> **WHAT THE EXERCISE ASKS**
Please say, from the text on the film Opfergang below, which poll Slavoj Žižek voted for the film in.
___ SOURCE ___
Although Äls is a danger to the marriage, she is not presented as wholly negative, owing to her love of nature. She dies in a reversal of the source material, where the husband dies. This reflected a need to avoid temptation to adultery, when many families were separated, and Joseph Goebbels himself insisted that it must be the woman rather than the man who paid. Nevertheless, her death is surrounded by a heavenly chorus and transcendence.

==Distribution==
Owing to the shortage of raw film, and its full color nature, it received only very limited release.

== Reception ==
The Slovenian philosopher Slavoj Žižek, interested in ideologies in cinema, voted for Opfergang in the 2012 Sight & Sound poll of the best films of all time. He called the film "the masterpiece" of Harlan and wrote: "The ultimate lesson of this intricate staging is that the bitter truth (marriage will survive, Äls has to accept her death) can only be formulated in the guise of a hallucination within a hallucination. And, perhaps, here enters the fact that Veit Harlan was the Nazi director, author of the two key propaganda classics, The Jew Suess and Kolberg: does the same formal feature not hold also for the Nazi ideology? In it, the truth can appear only as the hallucination within the hallucination, as the way the Nazi subject hallucinates the Jews hallucinating their anti-German plot."

Director Dominik Graf said he loved Opfergang and called it "a post-fascist film to a certain extent." Brad Stevens, writing for BFI, said the film was aesthetically subversive within the context of Nazism, as the relationship between Octavia and Äls at the film's center has a lesbian nature to it.

== Analysis ==
In the opening scene of Opfergang, the city skyline of Hamburg is shown including the Bismarck memorial. Though the film is not overtly Nazi propaganda, this opening sequence alludes to the German imperial past, glorifying imperialism and harkening back to another era of German expansion. Albrecht is paraded in front of a prestigious society of Hamburg and shows various artifacts collected from a long voyage at sea. He is congratulated for his work and his exotic artifacts are marveled at by members of the society. This interaction highlights how Nazi Germany wished to reclaim the former colonial glory that was taken from them following the First World War.

Throughout the film, the melodramatic feeling of ‘too late’ is a common motif. This feeling is pervasive in the film, from small things mentioned in passing, such as Ails mentioning that she preferred to put the dog down herself, to the central focus of the film, her love for Albrecht. She comes to realize that the love will never work out, as Albrecht must stay committed to his marriage and uphold his commitment to Octavia and society. ‘Too late’ is a theme that is central to Linda William’s, concept of Body Genres for melodrama, or that certain types of film are designed more for emotional connection and relation rather than as a purely artistic endeavor. This need for emotional connection is also used to more effectively communicate Nazi ideology to the viewer by breaking emotional walls that may have initially inhibited some understanding. The sense of loss also echoes the loss and necessity to go without certain luxuries that many people must have been feeling in Germany at the time, as its filming and 1944 release would have coincided with intense fighting on both fronts.

Der Tagesspiegel noted that Ält requesting euthanasia from her doctor constituted direct promotion of Nazi euthanasia programs.

==Legacy==
Brad Stevens suggested that a scene in the 1999 film Eyes Wide Shut may have been inspired by a similar scene in Opfergang.
___ SOURCE DATA ___
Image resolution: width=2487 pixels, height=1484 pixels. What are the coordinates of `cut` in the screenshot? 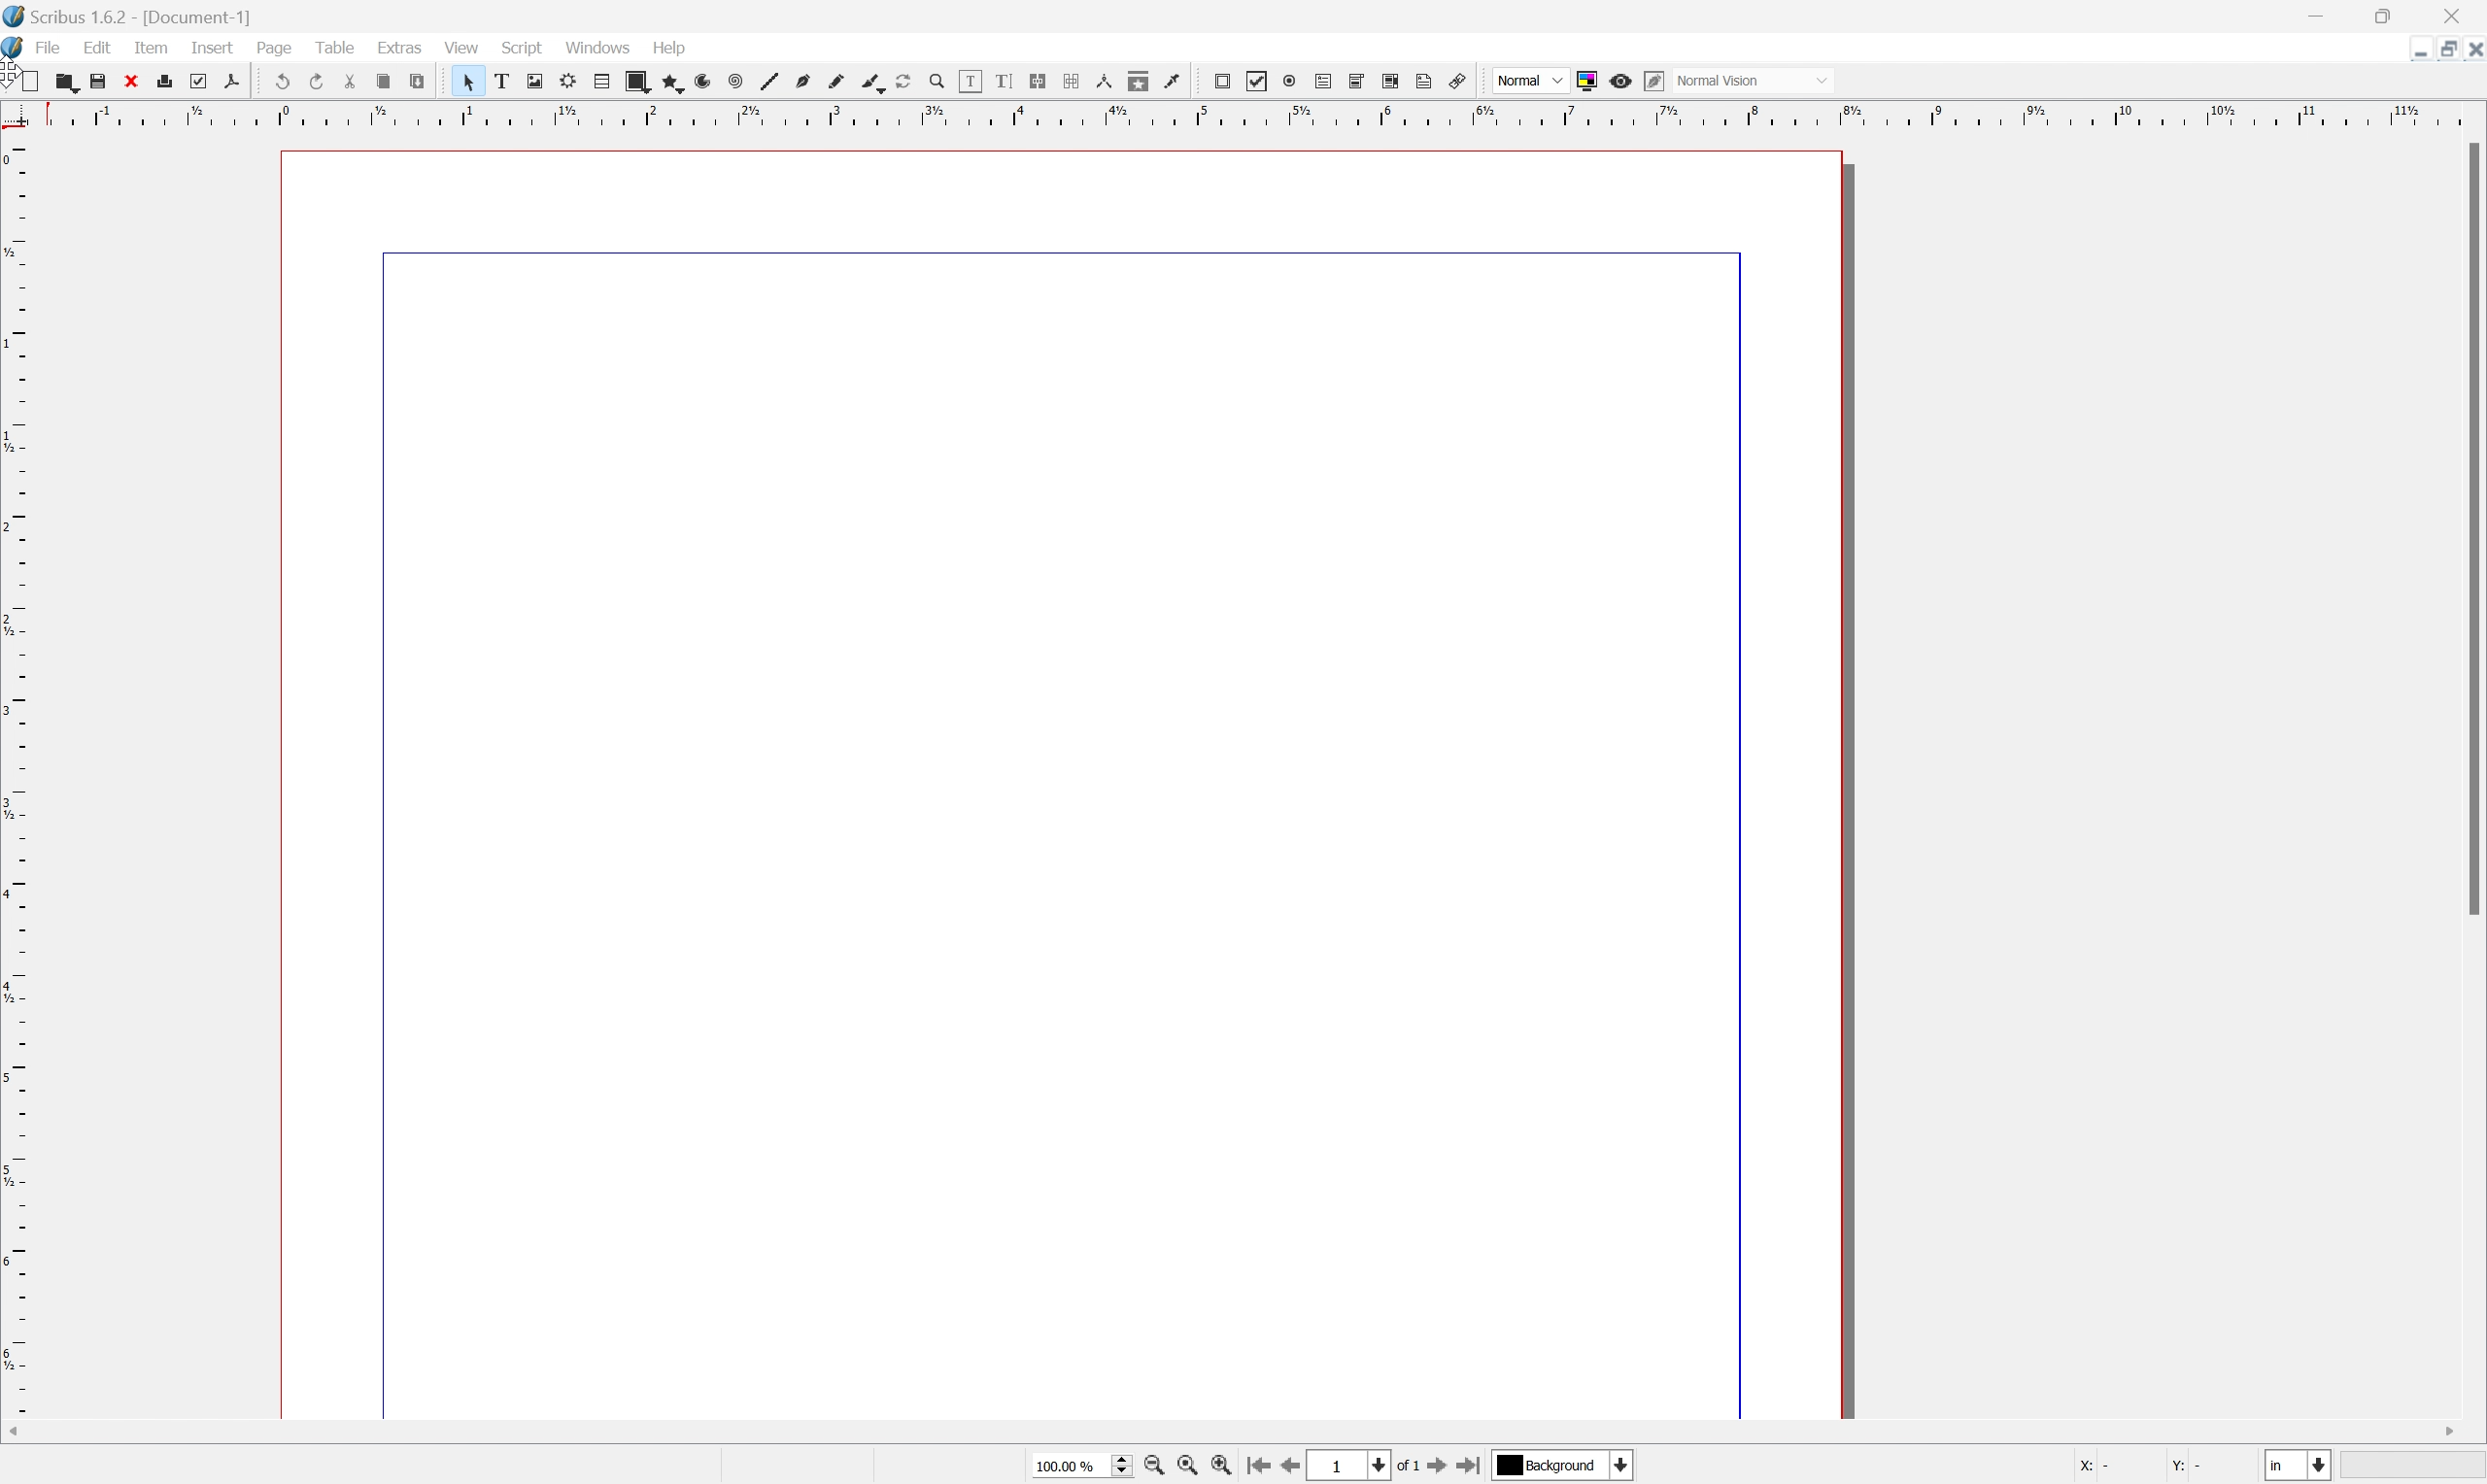 It's located at (351, 81).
___
> **SOLUTION BELOW**
The 2012 Sight & Sound poll of the best films of all time.